The company today revealed it has received the “first of many” purchase orders for the supply of electronics and software services for multinational energy company Chevron Corporation.
The services relate to 2,800 smart lockers for Chevron’s new high-rise headquarters in Perth, Western Australia.
The contract comes off the back of TZ successfully being awarded the tender to supply hardware and software solutions to support 2,000 smart storage lockers at the global headquarters of biotech company CSL in Melbourne, Victoria.
Data centre sales double
TZ also continues to be a valued supplier to Australia’s data centre industry and said it has recorded a “doubling” of its data centre sales in the last 12 months.
NextDC (ASX: NXT) and Macquarie Telecom (ASX: MAQ) have placed orders for the supply of TZ’s DC Cabinet electronic locking and access controls for their respective S3 and IC3 data centres in Sydney, New South Wales.
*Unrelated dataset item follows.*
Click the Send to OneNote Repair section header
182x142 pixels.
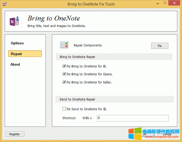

NextDC’s S3 site is still under development and practical completion of phase one is expected in the second half of 2022.
Contracts inked in new CEO’s first month
Today’s news demonstrates a good start for new chief executive officer Mario Vecchio, who was only appointed a month ago.
“It’s been a busy first 30 days, but I am excited to develop new client relationships as well as be continued valued partners for our existing clients,” he said.
“The company is certainly benefitting from changes to the workplace post-Covid.”
Mr Vecchio has a successful track record in building tech-based companies with previous roles including being the founder of Progility Technologies, which hit $150 million in revenue before being eventually sold to a private firm. He also held positions at APJC Bigswitch and Aryaka Networks where he was responsible for growing revenue in Asia significantly.
Transition from sales to SaaS
Mr Vecchio sat on the board of TZ in 2018 and recently told Small Caps he was drawn back to the company by “unfinished business”.
“I had seen the potential of this business – it’s a great technology success story… It was frustrating to sit on the board and not understand why it’s not growing and what the issues are,” he said, noting that 63% of the company’s business is overseas with big customers including Microsoft, Apple and Google.
Mr Vecchio’s plans for the company include changing the business model to achieve recurring revenue through ongoing subscription services rather than one-off sales of its software.
“I’ve got a plan for migration of existing customers for perpetual licences into a SaaS (Software-as-a-Service) model and new customers going forward, so that is a huge change for this business,” he said.